YOUR ASSIGNMENT - Your answer must be the records below, printed exactly.

PROVIDED DATA -
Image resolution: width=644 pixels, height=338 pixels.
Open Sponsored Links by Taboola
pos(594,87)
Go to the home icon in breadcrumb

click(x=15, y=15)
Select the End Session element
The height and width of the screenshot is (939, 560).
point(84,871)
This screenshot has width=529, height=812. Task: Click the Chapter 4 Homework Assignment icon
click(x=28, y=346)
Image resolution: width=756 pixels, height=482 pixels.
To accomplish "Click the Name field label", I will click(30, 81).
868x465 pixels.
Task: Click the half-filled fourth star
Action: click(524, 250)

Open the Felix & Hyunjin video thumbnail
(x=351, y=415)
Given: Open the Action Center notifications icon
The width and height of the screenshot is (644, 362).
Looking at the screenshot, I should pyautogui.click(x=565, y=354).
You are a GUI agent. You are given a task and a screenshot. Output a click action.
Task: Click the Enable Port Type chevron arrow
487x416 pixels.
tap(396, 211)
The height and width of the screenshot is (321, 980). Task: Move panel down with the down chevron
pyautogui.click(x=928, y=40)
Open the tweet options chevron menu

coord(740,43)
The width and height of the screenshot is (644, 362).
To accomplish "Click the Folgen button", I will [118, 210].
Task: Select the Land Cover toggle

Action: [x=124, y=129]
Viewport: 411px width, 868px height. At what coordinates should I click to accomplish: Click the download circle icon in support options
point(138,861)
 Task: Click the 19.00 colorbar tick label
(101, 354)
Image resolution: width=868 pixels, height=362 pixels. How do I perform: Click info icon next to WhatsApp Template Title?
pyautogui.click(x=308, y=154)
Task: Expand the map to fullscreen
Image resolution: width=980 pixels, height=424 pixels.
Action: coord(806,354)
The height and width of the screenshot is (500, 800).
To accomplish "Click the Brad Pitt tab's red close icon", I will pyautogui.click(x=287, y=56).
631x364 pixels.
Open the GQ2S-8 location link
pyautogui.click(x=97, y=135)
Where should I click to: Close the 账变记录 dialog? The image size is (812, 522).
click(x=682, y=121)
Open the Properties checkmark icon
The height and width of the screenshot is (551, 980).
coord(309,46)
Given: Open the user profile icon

TASK OUTPUT -
Image resolution: width=644 pixels, height=338 pixels.
Open Sponsored Links by Taboola
pos(594,87)
Go to the home icon in breadcrumb

click(x=15, y=15)
Select the End Session element
The height and width of the screenshot is (939, 560).
point(84,871)
This screenshot has width=529, height=812. Task: Click the Chapter 4 Homework Assignment icon
click(x=28, y=346)
Image resolution: width=756 pixels, height=482 pixels.
To accomplish "Click the Name field label", I will click(30, 81).
868x465 pixels.
Task: Click the half-filled fourth star
Action: click(524, 250)

Open the Felix & Hyunjin video thumbnail
(x=351, y=415)
Given: Open the Action Center notifications icon
The width and height of the screenshot is (644, 362).
Looking at the screenshot, I should pyautogui.click(x=565, y=354).
You are a GUI agent. You are given a task and a screenshot. Output a click action.
Task: Click the Enable Port Type chevron arrow
487x416 pixels.
tap(396, 211)
The height and width of the screenshot is (321, 980). Task: Move panel down with the down chevron
pyautogui.click(x=928, y=40)
Open the tweet options chevron menu

coord(740,43)
The width and height of the screenshot is (644, 362).
To accomplish "Click the Folgen button", I will [118, 210].
Task: Select the Land Cover toggle

Action: [x=124, y=129]
Viewport: 411px width, 868px height. At what coordinates should I click to accomplish: Click the download circle icon in support options
point(138,861)
 Task: Click the 19.00 colorbar tick label
(101, 354)
Image resolution: width=868 pixels, height=362 pixels. How do I perform: Click info icon next to WhatsApp Template Title?
pyautogui.click(x=308, y=154)
Task: Expand the map to fullscreen
Image resolution: width=980 pixels, height=424 pixels.
Action: coord(806,354)
The height and width of the screenshot is (500, 800).
To accomplish "Click the Brad Pitt tab's red close icon", I will pyautogui.click(x=287, y=56).
631x364 pixels.
Open the GQ2S-8 location link
pyautogui.click(x=97, y=135)
Where should I click to: Close the 账变记录 dialog? The image size is (812, 522).
click(x=682, y=121)
Open the Properties checkmark icon
The height and width of the screenshot is (551, 980).
coord(309,46)
Given: Open the user profile icon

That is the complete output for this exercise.